TASK OBJECTIVE: Please report how many lines of the listing hold the word "folder". Add nothing to the number.

─── DATA SHOWN ───

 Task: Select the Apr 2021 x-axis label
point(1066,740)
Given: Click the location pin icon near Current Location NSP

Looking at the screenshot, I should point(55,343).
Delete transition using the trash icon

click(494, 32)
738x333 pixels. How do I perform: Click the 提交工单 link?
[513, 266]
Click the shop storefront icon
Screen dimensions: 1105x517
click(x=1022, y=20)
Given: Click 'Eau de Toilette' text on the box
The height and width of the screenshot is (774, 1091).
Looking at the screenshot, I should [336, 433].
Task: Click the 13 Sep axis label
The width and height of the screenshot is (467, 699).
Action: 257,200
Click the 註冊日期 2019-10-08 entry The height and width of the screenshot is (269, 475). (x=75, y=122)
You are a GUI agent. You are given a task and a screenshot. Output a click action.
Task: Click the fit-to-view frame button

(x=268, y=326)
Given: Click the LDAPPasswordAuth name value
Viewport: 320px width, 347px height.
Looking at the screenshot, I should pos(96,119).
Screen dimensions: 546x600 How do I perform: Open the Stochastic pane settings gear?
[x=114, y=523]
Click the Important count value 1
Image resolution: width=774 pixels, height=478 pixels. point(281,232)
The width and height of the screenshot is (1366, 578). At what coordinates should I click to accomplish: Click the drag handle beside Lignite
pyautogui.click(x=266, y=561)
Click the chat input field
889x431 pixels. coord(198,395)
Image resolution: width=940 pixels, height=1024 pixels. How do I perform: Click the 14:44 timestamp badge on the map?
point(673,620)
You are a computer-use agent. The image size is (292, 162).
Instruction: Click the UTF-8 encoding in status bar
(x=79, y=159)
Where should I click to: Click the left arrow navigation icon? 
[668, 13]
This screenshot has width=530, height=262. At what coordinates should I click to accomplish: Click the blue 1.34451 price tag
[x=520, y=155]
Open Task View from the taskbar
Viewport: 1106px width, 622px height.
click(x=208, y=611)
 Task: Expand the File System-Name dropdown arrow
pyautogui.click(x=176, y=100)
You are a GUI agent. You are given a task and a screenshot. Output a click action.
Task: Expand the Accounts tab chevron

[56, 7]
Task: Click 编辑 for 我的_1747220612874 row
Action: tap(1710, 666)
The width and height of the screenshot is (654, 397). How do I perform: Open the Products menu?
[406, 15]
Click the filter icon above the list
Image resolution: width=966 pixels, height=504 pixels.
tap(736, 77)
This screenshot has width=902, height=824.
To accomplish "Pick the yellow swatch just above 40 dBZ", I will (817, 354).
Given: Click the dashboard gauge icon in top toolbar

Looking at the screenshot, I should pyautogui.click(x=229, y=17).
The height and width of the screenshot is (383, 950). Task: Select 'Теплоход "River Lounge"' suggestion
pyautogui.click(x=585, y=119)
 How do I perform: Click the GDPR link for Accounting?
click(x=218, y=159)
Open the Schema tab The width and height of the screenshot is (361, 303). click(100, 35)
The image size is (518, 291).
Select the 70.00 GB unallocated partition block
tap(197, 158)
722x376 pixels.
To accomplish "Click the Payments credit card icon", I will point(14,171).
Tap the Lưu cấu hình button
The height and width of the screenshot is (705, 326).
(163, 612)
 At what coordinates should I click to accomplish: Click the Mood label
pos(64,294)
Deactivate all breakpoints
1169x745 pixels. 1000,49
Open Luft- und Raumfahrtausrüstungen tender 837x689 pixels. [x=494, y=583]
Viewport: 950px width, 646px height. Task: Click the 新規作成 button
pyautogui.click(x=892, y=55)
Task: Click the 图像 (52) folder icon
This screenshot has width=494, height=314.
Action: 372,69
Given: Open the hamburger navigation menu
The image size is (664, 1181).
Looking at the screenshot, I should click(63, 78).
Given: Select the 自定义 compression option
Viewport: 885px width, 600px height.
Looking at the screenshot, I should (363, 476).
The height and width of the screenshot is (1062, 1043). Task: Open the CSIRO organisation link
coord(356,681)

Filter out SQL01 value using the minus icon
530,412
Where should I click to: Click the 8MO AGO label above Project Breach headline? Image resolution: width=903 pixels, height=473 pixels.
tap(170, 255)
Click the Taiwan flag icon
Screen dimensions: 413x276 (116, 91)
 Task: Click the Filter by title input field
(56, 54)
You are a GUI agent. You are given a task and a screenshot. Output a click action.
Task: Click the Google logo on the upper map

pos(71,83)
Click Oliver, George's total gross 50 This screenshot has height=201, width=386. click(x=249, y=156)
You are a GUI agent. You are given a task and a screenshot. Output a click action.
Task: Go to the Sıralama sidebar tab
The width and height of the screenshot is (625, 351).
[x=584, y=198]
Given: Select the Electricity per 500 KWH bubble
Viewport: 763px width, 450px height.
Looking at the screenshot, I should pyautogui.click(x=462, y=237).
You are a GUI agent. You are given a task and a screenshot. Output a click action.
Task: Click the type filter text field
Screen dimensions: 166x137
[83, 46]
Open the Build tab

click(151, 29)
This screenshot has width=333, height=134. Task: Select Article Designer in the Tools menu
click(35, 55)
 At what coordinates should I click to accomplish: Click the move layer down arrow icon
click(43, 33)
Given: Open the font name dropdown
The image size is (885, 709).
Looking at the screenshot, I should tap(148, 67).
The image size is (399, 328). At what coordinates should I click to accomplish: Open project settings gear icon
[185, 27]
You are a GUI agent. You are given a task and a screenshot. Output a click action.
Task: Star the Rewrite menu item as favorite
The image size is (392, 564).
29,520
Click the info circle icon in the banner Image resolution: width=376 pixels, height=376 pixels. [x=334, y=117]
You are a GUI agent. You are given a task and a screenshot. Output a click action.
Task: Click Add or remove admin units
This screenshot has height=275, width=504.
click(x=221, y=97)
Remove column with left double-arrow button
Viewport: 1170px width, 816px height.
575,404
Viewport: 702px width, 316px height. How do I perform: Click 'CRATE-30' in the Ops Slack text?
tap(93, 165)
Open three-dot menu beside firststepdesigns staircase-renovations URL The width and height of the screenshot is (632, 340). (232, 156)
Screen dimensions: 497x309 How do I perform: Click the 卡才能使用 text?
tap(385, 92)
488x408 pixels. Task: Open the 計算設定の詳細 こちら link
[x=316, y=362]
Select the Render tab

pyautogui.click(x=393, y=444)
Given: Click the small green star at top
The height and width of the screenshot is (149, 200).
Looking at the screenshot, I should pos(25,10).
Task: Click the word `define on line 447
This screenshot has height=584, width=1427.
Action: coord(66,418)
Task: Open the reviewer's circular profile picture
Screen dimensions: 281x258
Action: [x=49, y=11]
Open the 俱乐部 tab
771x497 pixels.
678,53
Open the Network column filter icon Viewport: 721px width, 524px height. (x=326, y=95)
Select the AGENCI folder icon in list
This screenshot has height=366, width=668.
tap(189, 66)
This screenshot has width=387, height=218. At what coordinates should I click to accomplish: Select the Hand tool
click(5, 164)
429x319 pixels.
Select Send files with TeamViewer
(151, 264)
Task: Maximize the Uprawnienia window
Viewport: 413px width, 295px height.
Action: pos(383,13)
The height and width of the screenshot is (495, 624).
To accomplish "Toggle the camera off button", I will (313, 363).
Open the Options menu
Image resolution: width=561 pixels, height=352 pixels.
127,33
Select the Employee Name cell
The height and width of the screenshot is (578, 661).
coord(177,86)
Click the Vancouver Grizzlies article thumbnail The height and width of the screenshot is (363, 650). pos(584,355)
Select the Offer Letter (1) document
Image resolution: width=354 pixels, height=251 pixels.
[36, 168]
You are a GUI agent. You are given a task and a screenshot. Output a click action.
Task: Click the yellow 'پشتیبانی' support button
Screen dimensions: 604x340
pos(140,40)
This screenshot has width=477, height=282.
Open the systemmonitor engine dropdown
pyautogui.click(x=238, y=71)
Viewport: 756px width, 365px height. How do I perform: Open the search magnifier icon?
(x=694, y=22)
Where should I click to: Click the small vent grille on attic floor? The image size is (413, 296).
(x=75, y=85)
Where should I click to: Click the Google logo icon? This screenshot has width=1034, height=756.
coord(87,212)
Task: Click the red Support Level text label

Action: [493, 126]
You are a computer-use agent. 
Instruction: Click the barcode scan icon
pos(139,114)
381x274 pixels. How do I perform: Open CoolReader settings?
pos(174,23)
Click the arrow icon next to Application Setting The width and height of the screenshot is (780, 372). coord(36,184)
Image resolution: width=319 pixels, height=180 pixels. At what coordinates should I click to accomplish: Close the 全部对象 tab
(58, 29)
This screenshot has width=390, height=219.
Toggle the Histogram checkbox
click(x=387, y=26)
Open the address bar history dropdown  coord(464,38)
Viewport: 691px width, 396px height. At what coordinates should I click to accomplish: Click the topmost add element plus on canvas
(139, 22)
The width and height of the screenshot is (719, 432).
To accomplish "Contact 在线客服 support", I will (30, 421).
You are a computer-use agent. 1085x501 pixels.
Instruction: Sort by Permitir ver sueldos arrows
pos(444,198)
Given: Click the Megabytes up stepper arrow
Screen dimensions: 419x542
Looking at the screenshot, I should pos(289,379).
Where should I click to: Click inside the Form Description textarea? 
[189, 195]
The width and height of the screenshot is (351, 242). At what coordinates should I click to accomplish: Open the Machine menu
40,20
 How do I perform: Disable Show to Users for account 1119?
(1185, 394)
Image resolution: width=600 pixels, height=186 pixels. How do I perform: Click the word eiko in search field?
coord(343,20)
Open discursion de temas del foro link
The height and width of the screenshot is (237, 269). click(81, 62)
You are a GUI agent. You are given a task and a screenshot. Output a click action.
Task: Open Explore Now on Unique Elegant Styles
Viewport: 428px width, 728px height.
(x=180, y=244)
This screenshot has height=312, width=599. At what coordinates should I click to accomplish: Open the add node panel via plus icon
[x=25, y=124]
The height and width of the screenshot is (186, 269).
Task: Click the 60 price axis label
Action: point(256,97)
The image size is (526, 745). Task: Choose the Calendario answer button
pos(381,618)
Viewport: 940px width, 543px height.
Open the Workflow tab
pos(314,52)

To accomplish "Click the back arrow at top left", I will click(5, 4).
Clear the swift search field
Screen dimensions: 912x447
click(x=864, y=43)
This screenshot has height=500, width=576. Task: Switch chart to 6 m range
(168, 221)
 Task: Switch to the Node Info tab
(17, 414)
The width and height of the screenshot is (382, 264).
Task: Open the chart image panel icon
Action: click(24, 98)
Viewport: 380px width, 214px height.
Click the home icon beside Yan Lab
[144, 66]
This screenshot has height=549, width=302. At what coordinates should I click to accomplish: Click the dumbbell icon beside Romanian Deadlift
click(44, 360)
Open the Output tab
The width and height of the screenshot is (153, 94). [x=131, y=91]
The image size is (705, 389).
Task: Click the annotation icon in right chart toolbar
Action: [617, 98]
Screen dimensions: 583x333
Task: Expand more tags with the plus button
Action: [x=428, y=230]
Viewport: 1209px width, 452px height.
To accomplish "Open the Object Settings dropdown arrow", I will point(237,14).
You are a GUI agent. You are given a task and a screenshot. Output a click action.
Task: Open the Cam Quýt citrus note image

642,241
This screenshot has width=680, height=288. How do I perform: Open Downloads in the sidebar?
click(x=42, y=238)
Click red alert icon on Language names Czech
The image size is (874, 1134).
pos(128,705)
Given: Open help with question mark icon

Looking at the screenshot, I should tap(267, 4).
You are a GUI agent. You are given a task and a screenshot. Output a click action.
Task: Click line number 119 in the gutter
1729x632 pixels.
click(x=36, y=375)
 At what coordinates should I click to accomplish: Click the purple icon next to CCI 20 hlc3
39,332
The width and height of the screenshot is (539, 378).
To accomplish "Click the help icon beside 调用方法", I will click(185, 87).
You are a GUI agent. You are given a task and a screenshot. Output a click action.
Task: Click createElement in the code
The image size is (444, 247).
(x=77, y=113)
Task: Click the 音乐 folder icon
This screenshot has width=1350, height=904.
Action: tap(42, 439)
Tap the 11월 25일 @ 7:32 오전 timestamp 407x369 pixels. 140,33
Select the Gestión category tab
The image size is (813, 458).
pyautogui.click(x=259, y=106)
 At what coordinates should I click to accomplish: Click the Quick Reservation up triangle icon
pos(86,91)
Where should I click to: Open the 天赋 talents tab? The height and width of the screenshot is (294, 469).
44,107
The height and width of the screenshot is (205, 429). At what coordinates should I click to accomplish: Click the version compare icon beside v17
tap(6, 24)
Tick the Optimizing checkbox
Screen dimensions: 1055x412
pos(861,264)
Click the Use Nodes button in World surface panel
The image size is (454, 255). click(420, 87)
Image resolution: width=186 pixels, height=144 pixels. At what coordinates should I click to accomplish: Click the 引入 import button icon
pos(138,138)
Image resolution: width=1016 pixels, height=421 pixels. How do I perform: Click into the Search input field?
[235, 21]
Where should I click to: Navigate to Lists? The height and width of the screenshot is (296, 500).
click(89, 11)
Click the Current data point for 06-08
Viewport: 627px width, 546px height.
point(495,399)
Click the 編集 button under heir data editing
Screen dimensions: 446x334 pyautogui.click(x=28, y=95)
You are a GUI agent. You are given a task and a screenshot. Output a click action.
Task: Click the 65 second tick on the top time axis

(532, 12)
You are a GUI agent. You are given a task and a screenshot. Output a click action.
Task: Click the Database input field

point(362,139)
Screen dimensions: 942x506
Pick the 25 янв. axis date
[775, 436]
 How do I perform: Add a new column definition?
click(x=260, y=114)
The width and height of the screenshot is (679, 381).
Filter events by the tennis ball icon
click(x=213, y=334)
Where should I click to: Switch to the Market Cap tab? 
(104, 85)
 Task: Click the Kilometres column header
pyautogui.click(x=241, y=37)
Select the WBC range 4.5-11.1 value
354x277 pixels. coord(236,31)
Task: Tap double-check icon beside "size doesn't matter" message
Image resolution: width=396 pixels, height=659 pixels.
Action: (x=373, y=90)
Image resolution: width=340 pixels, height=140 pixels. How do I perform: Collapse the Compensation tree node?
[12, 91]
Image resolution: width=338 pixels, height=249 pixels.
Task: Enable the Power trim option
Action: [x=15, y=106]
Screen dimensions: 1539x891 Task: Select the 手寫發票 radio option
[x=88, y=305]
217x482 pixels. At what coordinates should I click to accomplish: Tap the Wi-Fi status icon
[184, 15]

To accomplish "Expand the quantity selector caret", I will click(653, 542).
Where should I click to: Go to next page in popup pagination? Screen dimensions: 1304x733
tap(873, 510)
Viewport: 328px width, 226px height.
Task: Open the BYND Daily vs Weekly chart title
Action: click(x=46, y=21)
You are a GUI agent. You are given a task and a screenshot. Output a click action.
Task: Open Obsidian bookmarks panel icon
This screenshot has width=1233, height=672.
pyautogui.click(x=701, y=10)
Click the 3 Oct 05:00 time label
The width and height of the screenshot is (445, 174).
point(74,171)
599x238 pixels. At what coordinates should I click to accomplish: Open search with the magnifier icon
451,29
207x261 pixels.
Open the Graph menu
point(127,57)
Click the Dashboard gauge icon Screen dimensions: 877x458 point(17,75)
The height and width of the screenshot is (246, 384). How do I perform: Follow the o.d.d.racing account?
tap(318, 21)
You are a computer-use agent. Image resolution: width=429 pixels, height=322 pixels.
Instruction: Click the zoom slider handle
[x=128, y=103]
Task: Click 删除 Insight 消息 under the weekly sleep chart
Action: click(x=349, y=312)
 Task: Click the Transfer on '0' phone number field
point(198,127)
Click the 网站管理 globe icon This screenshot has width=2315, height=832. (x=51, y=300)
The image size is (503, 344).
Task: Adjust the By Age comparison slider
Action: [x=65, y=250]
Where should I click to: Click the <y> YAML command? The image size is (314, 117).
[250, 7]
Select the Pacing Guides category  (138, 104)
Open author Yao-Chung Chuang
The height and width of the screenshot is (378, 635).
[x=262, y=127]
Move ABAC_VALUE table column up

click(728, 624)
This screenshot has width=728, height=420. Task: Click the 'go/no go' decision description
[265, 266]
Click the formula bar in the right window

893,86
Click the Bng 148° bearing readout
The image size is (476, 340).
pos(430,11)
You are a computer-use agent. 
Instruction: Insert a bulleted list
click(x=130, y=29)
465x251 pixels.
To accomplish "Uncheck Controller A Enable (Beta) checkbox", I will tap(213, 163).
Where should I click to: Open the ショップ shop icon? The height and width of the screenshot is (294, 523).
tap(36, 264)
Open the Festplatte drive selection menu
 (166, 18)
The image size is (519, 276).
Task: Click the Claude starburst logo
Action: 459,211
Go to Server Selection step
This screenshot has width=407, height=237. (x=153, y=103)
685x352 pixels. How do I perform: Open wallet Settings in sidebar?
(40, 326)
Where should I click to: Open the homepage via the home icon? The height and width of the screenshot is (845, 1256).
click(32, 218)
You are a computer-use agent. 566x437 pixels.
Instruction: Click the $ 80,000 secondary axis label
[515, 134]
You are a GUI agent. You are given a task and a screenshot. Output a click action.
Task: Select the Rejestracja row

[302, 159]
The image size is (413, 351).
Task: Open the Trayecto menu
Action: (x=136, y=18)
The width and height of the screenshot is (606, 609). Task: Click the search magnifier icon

───

RESULT BELOW: 3